Grafityp offers a textured floor vinyl that includes a textured anti-slip layer and is rated for R10 slip resistance. There are two versions, one with a removable adhesive and another with high tack adhesive. They can be printed with eco-solvent, latex and UV inks. Both can be used on floors indoors, or on walls outside.

Inktec sells a Floor Graphic material that’s suitable for indoor use. It can be applied on various surfaces, including carpets and walls, and is certified for R12 slip resistance. It can be printed with eco-solvent, latex and UV inks and doesn’t require an additional laminate.

Caption: Prestige used Drytac’s Polar Grip with Prozac Floortex over laminate to create this staircase graphic.


DryTac has a number of different offerings for floor graphics, including Polar White, which is an 80 micron self adhesive PVC available in widths up to 1.5m. It can be used both indoors and outdoors, depending on the over laminate that’s used with it, which can give up to seven years outdoor use.

The South African print service provider Prestige used Polar Grip to create a rainbow-coloured floor graphic to help celebrate Pride Month. This was installed on stairs leading up to the busy front entrance area of the client’s building so Prestige used Protac Floortex 200 PVC over-laminating film to protect the graphics from heavy footfall up and down the stairs. The job was printed on a HP Latex 800W machine.

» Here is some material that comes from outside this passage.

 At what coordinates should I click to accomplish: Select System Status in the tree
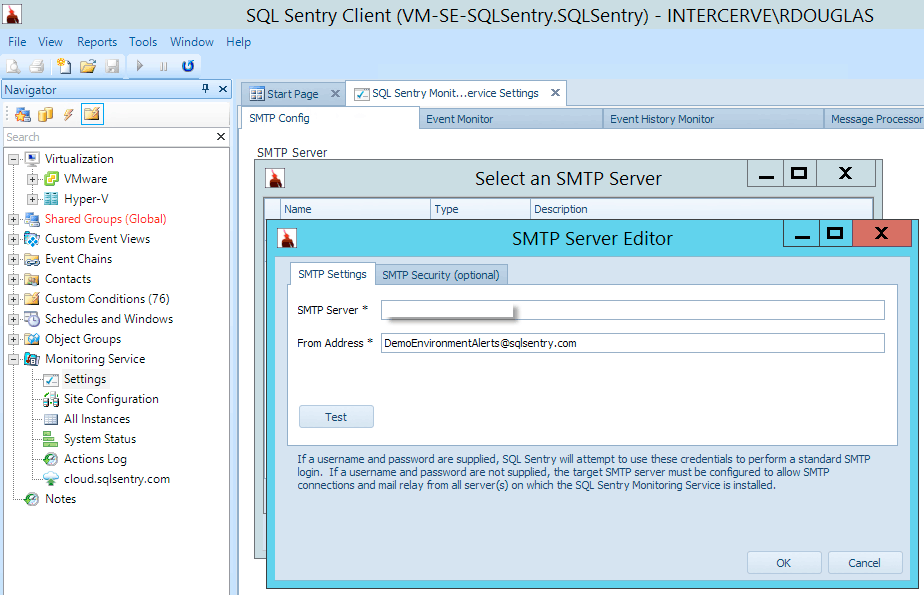(x=99, y=439)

Belinda Lotter, Chief Executive Officer for Prestige, explained: “With the product being installed on stairs that have high traffic throughout the day, we needed a tough, consistent product that could take the stress while also being safe to walk on. The slip rating of the Floortex laminate and the aggressive adhesive of Polar Grip made these the perfect products for our and our client’s needs. Polar Grip also has excellent printing properties on our printer; the vivid ink colours are amazing and make the rainbow shades look just incredible.”

In conclusion, there’s plenty of choice in terms of floor graphics materials for different locations and applications. You will have to be aware of the relevant safety regulations for each location but this level of expertise also makes floor graphics a useful way to distinguish yourself from other print service providers in the area.